# Selected extract:
-- -- --

Longest Common Substring Problem

Longest Common Substring Problem

Introduction

In this blog, we will discuss how to determine the longest common string. A substring is a contiguous sequence of characters in a string. The longest common substring of two strings is a substring which is common to both the string and the longest.

Sample Input:

x = “CodingforFun”,  y = “CodingisGreat”

Sample Output:

6

Explanation:

The Longest Common Substring is “Coding” and is of length 6.

Problem Statement

You are given two strings and you need to determine the longest common substring among both.

Naive Approach

The naive approach is to generate all the substrings of the strings separately and declare a hashmap of type {String, Boolean} and initialize the substrings of the first given string. Now iterate over the substrings of the second string and check whether it exists in the hashmap or not. If it exists then check if its length is greater than the already initialized variable “answer” then update the
value of the “answer” variable.

Dynamic programming approach

The another approach is to determine the longest common substring in O(M * N) time.

Algorithm

  • Initialize a dp table of size M * N with 0 value.
  • Now run a nested loop using index1 and index2 and iterate over all the cells and check whether the character at the index1 in string1 is equal to the character stored at the index2 in string2.

-- -- --

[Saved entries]
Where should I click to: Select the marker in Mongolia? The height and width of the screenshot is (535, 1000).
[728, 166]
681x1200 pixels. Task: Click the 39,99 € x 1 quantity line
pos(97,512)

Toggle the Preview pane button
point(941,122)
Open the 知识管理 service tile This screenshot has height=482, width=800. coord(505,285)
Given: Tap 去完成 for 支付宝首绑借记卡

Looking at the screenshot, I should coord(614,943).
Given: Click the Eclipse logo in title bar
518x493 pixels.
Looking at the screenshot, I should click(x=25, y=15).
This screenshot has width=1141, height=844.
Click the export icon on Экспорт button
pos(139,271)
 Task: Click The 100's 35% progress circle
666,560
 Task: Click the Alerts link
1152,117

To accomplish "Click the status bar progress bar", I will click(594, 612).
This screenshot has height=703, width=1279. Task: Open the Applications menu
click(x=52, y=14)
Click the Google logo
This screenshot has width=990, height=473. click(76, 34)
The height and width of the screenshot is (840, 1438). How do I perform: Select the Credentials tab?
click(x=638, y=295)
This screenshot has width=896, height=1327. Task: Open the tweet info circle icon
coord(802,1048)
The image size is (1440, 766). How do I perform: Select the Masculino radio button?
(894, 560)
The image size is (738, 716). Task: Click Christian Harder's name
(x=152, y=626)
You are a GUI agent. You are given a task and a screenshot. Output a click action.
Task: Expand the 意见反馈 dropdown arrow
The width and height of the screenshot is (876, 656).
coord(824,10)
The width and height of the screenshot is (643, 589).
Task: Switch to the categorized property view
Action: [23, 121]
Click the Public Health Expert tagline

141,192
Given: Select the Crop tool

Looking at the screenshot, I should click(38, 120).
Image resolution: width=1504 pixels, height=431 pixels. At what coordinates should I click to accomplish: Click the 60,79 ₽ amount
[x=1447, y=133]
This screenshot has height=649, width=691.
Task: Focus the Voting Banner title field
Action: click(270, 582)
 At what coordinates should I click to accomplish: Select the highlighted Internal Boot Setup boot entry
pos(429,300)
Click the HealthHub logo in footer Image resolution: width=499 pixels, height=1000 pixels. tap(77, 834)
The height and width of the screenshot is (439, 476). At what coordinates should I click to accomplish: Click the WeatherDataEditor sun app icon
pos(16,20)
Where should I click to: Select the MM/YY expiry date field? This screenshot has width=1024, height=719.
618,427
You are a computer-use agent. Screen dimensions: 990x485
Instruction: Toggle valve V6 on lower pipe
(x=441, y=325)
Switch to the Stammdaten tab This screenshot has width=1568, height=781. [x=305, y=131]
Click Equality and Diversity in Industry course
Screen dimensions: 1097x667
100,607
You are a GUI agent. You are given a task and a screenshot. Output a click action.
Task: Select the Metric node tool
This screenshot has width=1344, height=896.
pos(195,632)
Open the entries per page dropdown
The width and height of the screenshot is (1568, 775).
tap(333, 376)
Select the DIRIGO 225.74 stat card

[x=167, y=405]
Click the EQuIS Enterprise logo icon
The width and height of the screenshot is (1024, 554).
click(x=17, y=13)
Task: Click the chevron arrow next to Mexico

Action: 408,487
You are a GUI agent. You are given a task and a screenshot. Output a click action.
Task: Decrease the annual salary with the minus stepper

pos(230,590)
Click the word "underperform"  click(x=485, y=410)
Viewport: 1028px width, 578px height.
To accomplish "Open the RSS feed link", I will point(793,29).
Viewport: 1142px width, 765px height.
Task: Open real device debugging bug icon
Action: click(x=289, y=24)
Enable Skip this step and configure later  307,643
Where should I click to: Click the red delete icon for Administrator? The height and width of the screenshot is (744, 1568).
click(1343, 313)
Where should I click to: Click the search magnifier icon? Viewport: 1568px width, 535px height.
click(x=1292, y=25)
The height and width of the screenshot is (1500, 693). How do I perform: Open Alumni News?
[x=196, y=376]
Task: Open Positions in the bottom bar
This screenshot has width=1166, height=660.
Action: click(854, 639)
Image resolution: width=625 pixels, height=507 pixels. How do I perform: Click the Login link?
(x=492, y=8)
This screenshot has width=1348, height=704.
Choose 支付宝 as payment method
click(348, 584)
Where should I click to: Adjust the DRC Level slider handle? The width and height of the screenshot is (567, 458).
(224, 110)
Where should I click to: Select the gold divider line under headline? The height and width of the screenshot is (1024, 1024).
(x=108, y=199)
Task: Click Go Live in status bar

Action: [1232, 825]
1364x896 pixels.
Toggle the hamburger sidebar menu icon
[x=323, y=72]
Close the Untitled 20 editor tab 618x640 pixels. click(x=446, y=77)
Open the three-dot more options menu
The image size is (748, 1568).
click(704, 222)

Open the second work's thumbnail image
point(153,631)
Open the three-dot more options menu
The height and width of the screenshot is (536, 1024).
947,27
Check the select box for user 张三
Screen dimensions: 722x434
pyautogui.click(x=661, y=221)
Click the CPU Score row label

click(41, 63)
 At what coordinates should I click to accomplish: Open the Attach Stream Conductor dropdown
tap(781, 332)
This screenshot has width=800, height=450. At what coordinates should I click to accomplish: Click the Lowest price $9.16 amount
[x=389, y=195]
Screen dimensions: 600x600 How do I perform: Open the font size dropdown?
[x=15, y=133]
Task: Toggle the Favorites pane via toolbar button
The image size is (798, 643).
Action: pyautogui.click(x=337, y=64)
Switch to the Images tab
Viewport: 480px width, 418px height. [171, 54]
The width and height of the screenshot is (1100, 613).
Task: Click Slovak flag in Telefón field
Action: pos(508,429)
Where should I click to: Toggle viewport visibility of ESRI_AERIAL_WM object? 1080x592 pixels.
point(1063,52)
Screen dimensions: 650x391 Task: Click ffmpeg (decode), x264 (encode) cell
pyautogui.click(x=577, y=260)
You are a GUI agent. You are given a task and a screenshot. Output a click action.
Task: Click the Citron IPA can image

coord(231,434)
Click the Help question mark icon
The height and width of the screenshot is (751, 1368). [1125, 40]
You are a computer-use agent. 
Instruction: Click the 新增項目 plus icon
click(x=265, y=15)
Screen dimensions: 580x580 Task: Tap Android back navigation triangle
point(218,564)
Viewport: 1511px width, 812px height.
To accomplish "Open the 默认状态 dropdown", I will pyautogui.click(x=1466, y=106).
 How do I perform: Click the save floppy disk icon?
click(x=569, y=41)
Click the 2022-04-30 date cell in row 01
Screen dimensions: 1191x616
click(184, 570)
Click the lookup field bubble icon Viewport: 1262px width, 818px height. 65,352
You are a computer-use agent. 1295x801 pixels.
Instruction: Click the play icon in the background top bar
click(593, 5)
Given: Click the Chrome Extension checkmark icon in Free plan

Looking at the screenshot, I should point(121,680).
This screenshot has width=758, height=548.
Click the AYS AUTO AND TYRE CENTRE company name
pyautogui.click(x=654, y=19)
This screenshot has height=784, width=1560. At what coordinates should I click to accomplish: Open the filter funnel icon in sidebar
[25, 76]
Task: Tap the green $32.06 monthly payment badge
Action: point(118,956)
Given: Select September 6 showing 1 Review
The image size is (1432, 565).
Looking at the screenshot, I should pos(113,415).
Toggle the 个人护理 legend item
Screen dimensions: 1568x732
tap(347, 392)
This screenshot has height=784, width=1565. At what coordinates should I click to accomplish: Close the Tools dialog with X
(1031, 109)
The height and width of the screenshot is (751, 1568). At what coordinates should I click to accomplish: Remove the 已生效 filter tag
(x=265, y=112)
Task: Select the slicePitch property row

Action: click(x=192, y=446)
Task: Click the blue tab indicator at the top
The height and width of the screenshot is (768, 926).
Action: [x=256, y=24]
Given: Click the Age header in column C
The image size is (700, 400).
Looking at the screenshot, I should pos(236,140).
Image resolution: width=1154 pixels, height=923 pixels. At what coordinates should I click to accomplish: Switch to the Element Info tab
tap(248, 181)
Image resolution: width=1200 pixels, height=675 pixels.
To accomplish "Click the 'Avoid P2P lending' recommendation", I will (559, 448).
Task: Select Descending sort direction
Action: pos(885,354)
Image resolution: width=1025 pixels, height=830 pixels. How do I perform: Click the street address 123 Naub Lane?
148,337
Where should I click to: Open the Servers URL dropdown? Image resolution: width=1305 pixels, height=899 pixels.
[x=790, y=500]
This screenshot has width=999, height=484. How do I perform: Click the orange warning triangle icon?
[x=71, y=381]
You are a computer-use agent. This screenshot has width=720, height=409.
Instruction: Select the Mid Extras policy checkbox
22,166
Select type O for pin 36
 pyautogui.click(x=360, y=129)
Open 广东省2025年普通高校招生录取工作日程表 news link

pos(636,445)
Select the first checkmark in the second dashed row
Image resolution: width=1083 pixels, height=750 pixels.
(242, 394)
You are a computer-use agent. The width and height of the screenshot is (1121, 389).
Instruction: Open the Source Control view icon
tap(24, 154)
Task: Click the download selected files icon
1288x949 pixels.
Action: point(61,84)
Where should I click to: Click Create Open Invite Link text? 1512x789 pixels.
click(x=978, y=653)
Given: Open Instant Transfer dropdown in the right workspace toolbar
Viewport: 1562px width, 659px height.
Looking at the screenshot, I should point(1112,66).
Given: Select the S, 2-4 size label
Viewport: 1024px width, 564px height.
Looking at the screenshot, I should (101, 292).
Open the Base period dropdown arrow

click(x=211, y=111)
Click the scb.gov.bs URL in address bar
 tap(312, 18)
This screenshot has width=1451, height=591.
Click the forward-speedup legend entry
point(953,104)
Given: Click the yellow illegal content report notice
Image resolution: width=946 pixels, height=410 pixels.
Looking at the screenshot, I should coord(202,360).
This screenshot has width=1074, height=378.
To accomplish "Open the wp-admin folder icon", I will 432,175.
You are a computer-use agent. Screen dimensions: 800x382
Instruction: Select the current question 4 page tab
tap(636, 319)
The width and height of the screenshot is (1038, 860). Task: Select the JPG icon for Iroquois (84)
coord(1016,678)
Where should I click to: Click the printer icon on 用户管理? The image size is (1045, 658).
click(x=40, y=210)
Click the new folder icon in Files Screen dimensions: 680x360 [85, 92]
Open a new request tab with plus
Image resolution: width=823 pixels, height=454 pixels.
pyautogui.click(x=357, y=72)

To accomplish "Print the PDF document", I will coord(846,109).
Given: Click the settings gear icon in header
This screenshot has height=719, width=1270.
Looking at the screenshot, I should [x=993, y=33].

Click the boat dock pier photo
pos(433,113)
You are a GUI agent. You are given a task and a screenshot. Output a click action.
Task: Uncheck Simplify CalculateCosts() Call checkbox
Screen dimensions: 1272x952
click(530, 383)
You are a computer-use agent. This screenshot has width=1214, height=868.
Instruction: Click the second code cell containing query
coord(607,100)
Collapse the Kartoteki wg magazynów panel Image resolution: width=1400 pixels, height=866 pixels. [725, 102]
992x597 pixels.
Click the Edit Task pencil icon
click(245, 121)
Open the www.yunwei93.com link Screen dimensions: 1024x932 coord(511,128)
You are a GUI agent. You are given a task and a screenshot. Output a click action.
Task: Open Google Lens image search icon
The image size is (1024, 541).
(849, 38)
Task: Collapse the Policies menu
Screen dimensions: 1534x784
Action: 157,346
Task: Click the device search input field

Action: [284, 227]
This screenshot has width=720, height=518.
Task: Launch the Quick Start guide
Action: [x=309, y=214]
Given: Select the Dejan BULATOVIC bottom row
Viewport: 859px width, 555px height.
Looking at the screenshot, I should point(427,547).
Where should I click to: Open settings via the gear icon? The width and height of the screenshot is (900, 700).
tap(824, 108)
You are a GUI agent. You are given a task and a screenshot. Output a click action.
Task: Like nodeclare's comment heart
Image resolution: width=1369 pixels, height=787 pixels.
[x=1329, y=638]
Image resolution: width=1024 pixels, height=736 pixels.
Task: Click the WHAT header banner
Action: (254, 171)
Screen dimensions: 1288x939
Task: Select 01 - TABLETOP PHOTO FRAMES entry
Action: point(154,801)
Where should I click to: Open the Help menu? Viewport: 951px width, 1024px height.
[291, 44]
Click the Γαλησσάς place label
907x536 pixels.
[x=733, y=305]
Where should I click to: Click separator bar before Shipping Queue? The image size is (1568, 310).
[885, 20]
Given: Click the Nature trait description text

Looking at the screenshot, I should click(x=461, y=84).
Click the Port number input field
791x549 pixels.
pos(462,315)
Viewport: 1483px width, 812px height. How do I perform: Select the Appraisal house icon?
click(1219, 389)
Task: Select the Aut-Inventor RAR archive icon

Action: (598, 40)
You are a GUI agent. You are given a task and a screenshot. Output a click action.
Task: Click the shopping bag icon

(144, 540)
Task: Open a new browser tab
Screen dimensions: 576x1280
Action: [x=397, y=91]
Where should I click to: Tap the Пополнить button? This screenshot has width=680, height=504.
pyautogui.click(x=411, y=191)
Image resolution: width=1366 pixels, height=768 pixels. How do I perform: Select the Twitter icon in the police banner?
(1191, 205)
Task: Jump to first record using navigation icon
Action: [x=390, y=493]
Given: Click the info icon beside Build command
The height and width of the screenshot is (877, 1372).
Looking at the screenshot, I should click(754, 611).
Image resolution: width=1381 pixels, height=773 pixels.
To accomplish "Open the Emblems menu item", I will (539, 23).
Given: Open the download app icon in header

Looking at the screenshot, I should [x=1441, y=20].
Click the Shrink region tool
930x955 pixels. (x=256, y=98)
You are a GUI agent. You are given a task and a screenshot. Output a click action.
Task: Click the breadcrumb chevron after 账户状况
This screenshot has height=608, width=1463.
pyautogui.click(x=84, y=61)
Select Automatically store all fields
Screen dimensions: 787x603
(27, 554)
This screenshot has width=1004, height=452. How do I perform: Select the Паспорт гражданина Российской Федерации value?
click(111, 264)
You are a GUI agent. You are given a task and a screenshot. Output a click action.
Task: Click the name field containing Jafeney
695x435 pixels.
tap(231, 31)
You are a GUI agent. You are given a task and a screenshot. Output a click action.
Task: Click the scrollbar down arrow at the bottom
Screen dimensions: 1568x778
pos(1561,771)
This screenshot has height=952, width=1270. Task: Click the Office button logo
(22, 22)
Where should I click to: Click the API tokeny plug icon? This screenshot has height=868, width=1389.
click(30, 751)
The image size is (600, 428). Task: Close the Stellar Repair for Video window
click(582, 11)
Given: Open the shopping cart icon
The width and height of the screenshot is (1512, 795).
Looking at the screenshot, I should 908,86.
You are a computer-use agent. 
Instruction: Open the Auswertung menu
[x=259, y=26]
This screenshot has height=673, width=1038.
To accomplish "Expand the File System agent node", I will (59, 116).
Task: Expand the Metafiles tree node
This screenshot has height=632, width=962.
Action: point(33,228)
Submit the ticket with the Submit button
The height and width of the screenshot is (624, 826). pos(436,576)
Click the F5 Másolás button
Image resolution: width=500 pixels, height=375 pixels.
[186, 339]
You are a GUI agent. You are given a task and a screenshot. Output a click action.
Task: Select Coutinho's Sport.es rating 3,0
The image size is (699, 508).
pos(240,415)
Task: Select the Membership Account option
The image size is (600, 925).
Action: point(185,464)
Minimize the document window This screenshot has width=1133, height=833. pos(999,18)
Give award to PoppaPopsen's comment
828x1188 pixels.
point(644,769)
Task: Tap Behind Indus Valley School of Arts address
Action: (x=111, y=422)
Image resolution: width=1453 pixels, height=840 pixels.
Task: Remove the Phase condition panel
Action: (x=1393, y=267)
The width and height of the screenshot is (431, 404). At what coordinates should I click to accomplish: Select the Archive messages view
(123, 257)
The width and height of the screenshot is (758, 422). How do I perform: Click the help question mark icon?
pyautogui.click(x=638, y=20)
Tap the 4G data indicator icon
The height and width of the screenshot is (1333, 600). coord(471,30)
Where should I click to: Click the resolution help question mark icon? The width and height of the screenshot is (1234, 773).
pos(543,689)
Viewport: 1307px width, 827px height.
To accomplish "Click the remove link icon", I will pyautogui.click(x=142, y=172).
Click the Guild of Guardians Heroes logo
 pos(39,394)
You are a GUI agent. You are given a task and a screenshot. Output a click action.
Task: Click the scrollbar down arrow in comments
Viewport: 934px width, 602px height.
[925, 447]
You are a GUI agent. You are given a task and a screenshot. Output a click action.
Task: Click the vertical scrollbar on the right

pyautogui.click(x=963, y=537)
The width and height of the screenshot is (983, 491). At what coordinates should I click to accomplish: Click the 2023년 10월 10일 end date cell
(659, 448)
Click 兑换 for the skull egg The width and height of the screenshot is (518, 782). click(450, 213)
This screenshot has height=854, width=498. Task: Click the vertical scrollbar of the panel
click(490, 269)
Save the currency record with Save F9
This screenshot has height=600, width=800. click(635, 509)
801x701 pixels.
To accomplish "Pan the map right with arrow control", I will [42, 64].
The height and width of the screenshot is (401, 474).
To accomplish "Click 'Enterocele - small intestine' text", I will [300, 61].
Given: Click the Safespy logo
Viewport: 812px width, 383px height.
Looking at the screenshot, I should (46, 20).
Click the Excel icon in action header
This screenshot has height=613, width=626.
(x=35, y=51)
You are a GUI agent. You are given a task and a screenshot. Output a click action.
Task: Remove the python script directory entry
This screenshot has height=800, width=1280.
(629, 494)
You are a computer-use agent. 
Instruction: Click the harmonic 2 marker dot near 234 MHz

-- -- --

# What is expected:
According to the article on the longest common substring problem, in what time does the dynamic programming approach find the answer? The records were taken from a different source than the text.

# Task output:
O(M * N) time.